→ **Exercise prompt**: Look for the line with "You are a computer-use agent." in the data below, then reproduce word for word that line and every line after it. Leave out all pictures and add nothing.
━━ Given entries
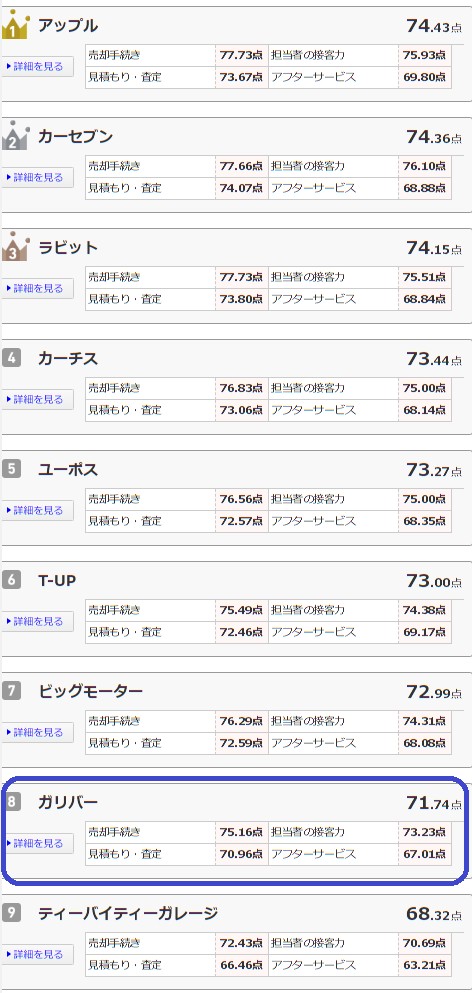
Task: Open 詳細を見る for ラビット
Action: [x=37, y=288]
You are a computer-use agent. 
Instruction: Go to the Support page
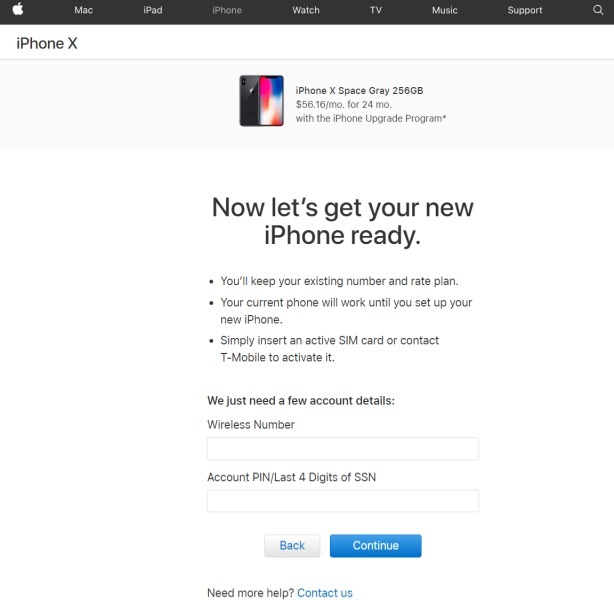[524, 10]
━━━━
→ **Response**:
You are a computer-use agent. 
Instruction: Go to the Support page
[524, 10]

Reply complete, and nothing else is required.